Cape Town planners have been sent back to the drawing board in a five-year battle over the "intrusive" addition of four floors to a city-centre building.
Judge Ashley Binns-Ward, in a Cape Town High Court judgment on Friday, was scathing about the decision by the council's former head of building development management, Peter Henshall-Howard, to give the go-ahead for development of the Oracle, in Buitenkant Street.
The body corporate of the neighbouring building, Four Seasons, successfully applied for a judicial review of the council decision after obtaining an interdict to halt work in 2012.
In his review ruling, Binns-Ward ordered the council to reconsider the planning application by the Oracle's owners, the Simcha Trust, and to ensure that neither Henshall-Howard nor the council employee who drew up the report recommending approval were involved.
The Four Seasons body corporate complained that the Oracle extension - which has remained incomplete - had the effect of turning eighth-floor balconies into courtyards "confined between towering walls". For apartments on the 9th and 10th floors, it meant their view was replaced by a blank wall 3m from their windows.
Binns-Ward, who inspected the site before hearing the case, said the case was not about the loss of a view or about the appearance of the Oracle building.
Instead, it was about something "so exceptionally intrusive and objectionable that it would not reasonably have been foreseen" by anyone buying a Four Seasons flat.

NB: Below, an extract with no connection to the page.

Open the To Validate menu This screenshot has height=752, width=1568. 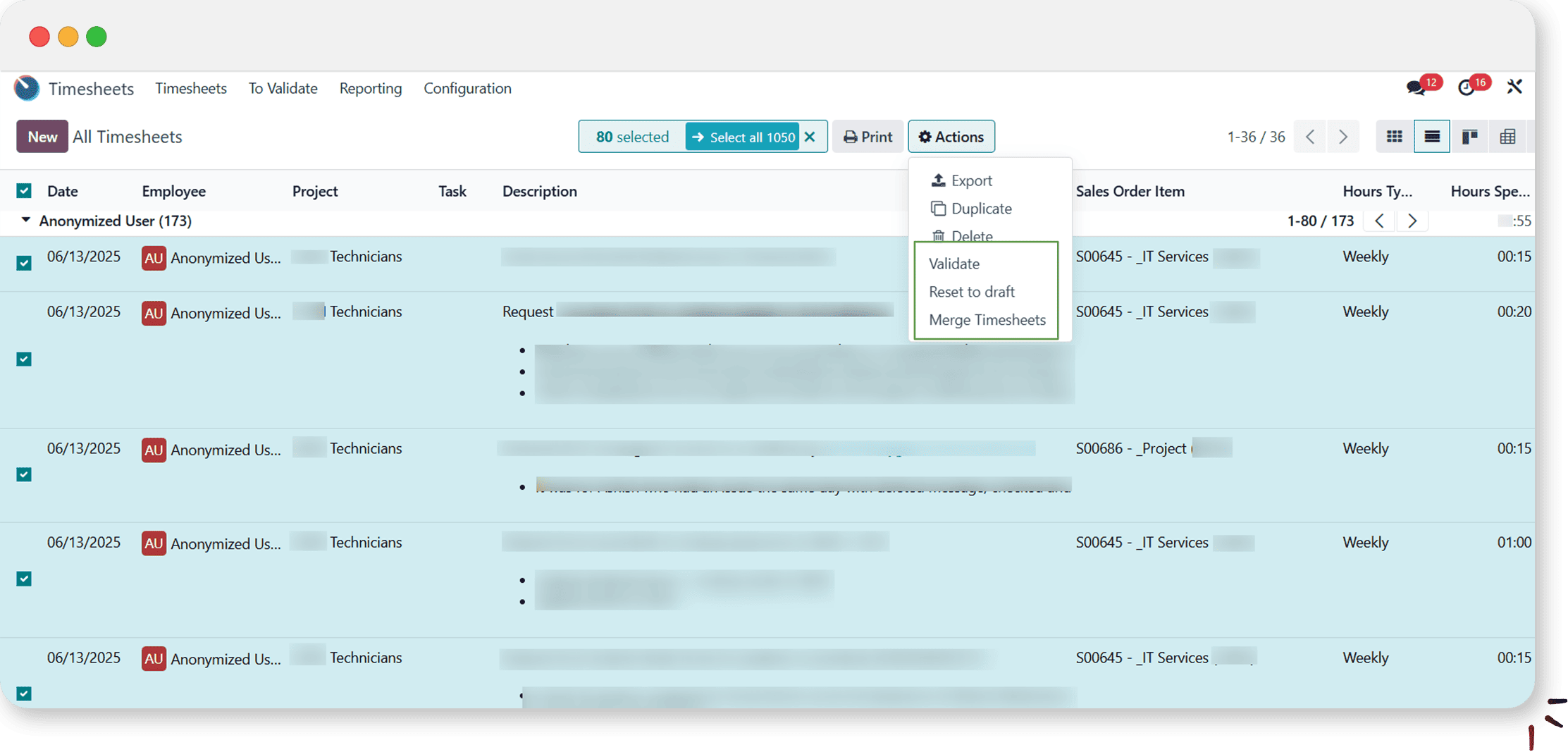pyautogui.click(x=283, y=88)
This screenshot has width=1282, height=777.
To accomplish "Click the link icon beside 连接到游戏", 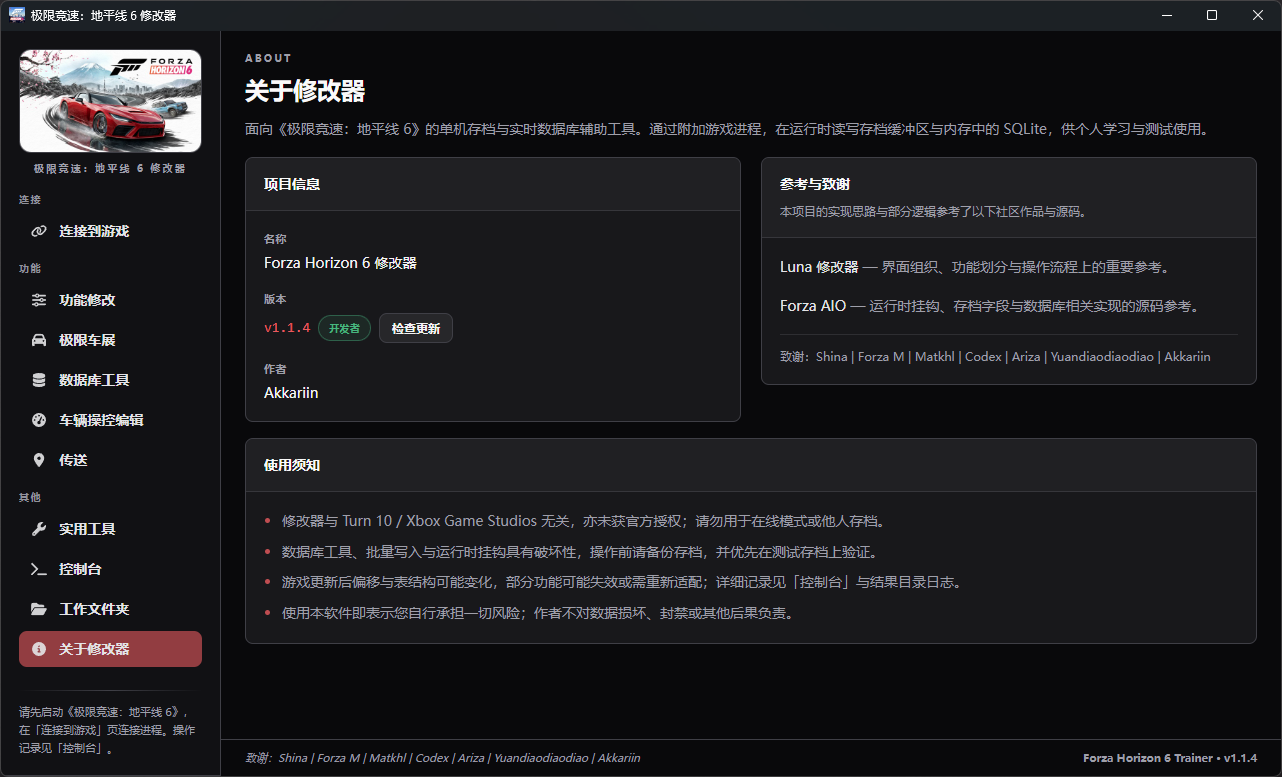I will click(39, 231).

Henshall-Howard had displayed a "fundamentally misguided belief that [the law] allows an unco-ordinated and potentially disharmonious approach" to planning applications, he said.
Although Henshall-Howard has since retired, he still does ad hoc work for the council .
"It is desirable ... that someone without his preconceived opinion should decide the matter," said Binns-Ward, who awarded costs against the council.